The Republican Senate has confirmed President Trump’s nomination of Amy Coney Barrett to the United States Supreme Court.  The confirmation is record breaking in a couple of ways.  First, it was the fastest confirmation of a Supreme Court Justice in history.  Second, it was the most partisan vote to confirm a Supreme Court Justice as no Senate Democrats voted to confirm.  It was also the first such hearing or confirmation to take place while citizens were voting in a Presidential election.  Democratic Senators protested the appropriateness of the hearings up to the deciding vote, maintaining that the next President should be the one to fill the vacancy on the high court left by the death of Justice Ruth Bader Ginsburg.

Many believe that this confirmation of another conservative to the high court means the Affordable Care Act (ACA) will be declared unconstitutional in the case of Calfornia v. Texas which will be heard on November 10.  See Death of RBG Could be Death of ACA.  In a case brought by Republican Attorneys General and supported by the Trump administration, a Texas District Court held that now that the penalty tax for failing to have health coverage under the individual mandate has been reduced to zero and the Supreme Court upheld the ACA as constitutional under Congress’ taxing power, the individual mandate is unconstitutional.  The court then also held that the individual mandate was so integral to the ACA that the entire statute must also be unconstitutional because no provisions could be severable from the mandate.   The United States Court of Appeals for the Fifth Circuit upheld the district court on the individual mandate but remanded the case to the lower court to go through the Act with a “finer tooth comb” to see if any part of it could be saved.  However, Democratic Attorneys General then appealed the case to the High Court.

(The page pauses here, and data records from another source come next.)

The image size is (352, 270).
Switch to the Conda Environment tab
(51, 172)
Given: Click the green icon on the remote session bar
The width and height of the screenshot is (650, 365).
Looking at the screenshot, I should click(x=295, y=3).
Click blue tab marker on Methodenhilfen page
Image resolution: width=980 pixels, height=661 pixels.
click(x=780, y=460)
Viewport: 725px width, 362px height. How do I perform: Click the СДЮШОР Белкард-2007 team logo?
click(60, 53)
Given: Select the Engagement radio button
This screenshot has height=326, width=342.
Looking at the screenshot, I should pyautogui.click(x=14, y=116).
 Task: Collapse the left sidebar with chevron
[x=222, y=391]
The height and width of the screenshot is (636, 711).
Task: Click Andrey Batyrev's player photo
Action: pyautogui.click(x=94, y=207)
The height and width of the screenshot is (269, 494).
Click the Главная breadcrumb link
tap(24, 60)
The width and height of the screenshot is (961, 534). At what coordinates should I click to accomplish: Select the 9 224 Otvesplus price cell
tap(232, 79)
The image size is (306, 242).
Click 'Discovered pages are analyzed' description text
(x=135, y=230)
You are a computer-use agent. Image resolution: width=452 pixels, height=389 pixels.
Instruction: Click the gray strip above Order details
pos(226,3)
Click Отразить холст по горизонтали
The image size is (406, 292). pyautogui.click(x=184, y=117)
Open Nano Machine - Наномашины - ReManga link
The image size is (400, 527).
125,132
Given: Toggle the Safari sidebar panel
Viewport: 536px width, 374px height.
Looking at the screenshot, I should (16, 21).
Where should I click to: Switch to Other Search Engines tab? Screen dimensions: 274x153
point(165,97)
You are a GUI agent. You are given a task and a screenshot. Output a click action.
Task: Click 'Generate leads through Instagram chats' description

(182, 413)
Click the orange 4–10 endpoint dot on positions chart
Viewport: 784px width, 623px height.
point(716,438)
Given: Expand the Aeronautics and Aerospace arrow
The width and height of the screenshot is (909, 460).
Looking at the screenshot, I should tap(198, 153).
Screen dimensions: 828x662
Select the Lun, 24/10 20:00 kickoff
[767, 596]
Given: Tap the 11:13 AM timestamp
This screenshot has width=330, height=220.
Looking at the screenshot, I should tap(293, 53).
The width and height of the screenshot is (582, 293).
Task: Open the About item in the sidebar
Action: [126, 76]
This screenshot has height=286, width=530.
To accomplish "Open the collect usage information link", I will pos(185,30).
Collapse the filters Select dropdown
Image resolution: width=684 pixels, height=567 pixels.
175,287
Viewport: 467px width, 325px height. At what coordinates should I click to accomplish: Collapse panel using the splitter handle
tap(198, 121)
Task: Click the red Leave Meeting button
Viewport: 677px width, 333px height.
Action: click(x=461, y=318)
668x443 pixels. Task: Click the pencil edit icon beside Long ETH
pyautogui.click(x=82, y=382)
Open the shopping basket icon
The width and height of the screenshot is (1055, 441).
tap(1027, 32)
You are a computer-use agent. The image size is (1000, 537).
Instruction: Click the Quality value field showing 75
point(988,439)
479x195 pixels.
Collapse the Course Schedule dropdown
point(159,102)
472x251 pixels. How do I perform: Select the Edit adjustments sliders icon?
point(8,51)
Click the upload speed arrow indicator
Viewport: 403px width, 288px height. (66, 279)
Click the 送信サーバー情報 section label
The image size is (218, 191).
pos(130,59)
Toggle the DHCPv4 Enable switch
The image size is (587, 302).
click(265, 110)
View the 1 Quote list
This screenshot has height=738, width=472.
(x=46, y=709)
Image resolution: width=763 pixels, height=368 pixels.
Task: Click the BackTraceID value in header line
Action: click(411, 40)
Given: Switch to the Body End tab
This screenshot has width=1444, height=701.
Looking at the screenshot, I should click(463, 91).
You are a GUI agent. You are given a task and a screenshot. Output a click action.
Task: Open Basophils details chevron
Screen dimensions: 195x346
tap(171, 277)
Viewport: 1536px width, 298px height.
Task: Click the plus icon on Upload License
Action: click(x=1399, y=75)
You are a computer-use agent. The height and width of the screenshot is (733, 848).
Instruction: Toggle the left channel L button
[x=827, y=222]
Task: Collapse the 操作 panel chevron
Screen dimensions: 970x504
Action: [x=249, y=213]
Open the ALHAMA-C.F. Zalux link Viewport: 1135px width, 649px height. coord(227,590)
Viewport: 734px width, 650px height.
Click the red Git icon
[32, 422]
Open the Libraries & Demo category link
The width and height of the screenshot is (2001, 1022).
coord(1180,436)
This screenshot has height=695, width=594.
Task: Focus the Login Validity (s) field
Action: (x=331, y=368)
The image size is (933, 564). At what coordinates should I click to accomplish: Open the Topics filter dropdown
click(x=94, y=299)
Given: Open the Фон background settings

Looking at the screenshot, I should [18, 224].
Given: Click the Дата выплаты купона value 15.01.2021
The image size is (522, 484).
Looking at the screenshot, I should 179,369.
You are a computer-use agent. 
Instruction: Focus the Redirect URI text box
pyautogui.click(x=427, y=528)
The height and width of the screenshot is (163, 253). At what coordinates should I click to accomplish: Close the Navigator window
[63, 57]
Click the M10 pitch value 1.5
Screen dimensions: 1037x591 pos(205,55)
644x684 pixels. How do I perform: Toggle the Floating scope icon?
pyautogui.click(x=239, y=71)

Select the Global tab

Of course, severability is the big issue.  The Court could agree that the individual mandate is now unconstitutional but that the rest of the ACA is severable, and therefore, still law.  During her confirmation hearing Judge Barrett intimated that she might rule that the individual mandate is severable because the ACA “is obviously a very long statute” and answered “That is true” to Senator Graham’s question, “If you can preserve a statute, you try to, to the extent possible?”  She also stated that while she has been critical of prior decisions upholding the ACA, she does not believe that she has ever written on how she feels about severability.

Importantly, President Trump has said during the Presidential campaign and debates that he will “protect pre-existing conditions”.  However, if the entire ACA is declared unconstitutional by the Supreme Court, the protection for pre-existing conditions in the ACA disappears.  Legislation would be required to reinstate such protections.

The only way the Supreme Court can preserve the protection of pre-existing conditions in California v. Texas, is to uphold the entire ACA by finding the zeroed out individual mandate tax still constitutional or upon striking down the individual mandate, finding it severable from the rest of the ACA.

Wouldn’t it be a treat if that is how Trump keeps his campaign promise.